▶ Problem statement
Starting at the line that contains "Given: Click the", please transcribe every line through the end of the entries, exactly and with no pictures.
·····
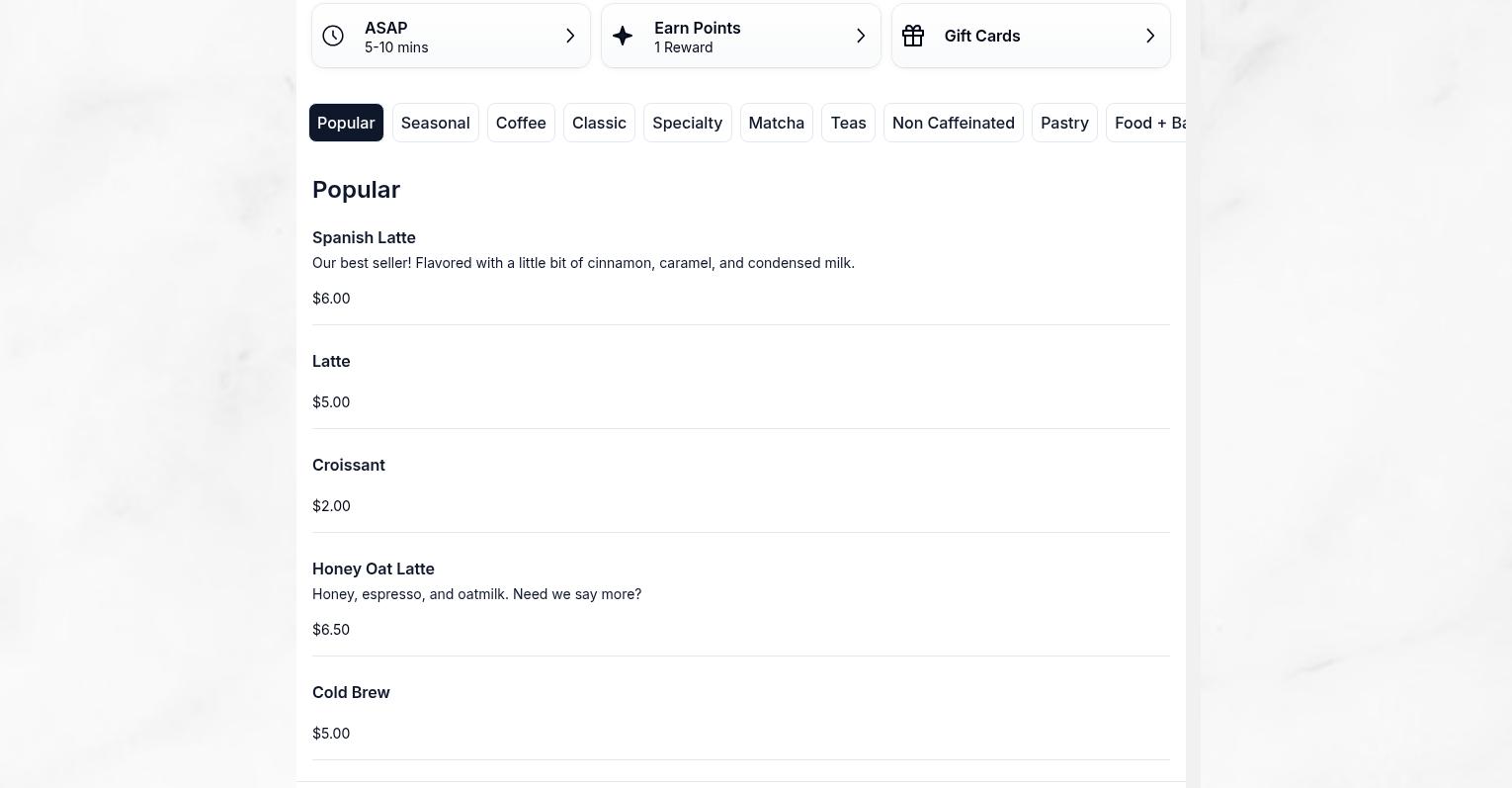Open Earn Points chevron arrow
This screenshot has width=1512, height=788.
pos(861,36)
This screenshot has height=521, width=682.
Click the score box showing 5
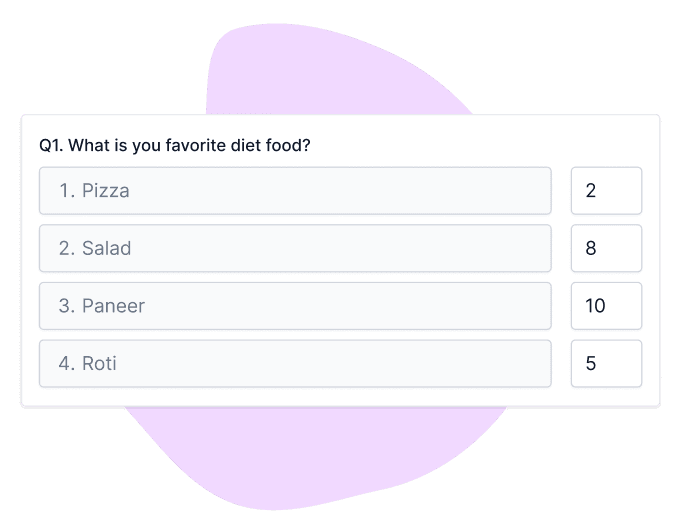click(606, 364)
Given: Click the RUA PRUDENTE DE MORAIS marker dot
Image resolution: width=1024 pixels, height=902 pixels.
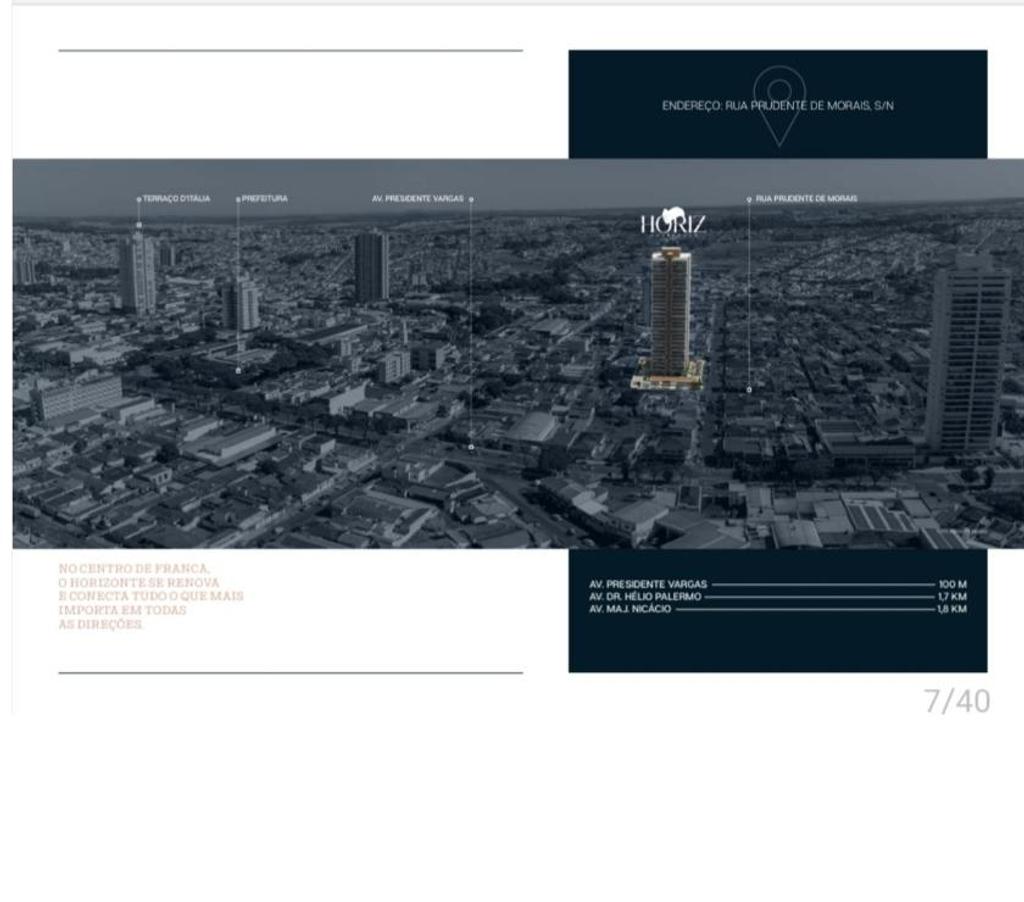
·····
▶ The completed task
Given: Click the RUA PRUDENTE DE MORAIS marker dot
Image resolution: width=1024 pixels, height=902 pixels.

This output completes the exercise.